Null findings don’t make headlines, and often don’t even get published. (The tendency of journal editors to publish results that seem “new” over those that find no association — or that simply accord with previously published results — is a source of publication bias, which over time can distort the general scientific opinion on a given subject.)
But there is an important difference between a null finding capable of closing the book on a given question — that says, essentially “There’s no there there, move along.” — and a null finding that says simply “We need more and better data before we can make a judgment.”

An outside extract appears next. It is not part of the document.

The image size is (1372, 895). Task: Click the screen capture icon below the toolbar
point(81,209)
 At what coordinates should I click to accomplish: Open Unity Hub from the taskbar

On those rare occasions when the media do pick up on a null finding, there is a tendency to mistake one kind for another. Let’s take a look at a recent null finding and see what it really has to say.
Carbs and Pancreatic Cancer: No Link?
A new review of the research now suggests that the amount of total carbohydrates consumed does not affect the development of pancreatic cancer.
The study is part of AICR/WCRF’s Continuous Update Project (CUP).
For the analysis, researchers looked at 10 relevant population studies. All studies were prospective, asking participants about their dietary habits and then tracking incidence of pancreatic cancer over time.
The analysis found no link between pancreatic caner risk and total carbohydrates, sucrose, and glycemic index. You can read more here.
This null finding for a link between carbohydrates and cancer risk is not the final word on the subject. The paper’s authors note the small number of studies that exist, the differences in the way these studies classify food and food components, and the fact that most took place in the US, where the diet is relatively homogenous, making it more difficult to pinpoint associations.
In this case, this null finding is a clear signal to researchers that more and better studies are needed.
Coffee and Cancer: No Link!
For decades, the science on coffee and cancer risk pinged back and forth. Some 1960s animal studies threw suspicion on caffeine as a possible cause of certain cancers. Throughout the 1970s and 80s, some research suggested that the popular beverage increased risk of bladder and pancreatic cancers.
As researchers continued to study coffee’s health effects using more rigorous methods and with larger groups of people, those links reported in earlier studies failed to turn up.
AICR/WCRF’s 2007 expert report looked at all the collected evidence, and judged that coffee neither increases nor decreases the risk of pancreatic or kidney cancer – the two cancers with enough evidence to make a conclusion.
This null finding is fundamentally different in nature than the null finding in the carbohydrates-pancreatic cancer study above. Here, the evidence is ample, consistent and of high quality. It’s enough for AICR to urge scientists to focus their precious time, effort and resources on other areas of research that remain under-studied — like the question of carbohydrates, sugar and cancer.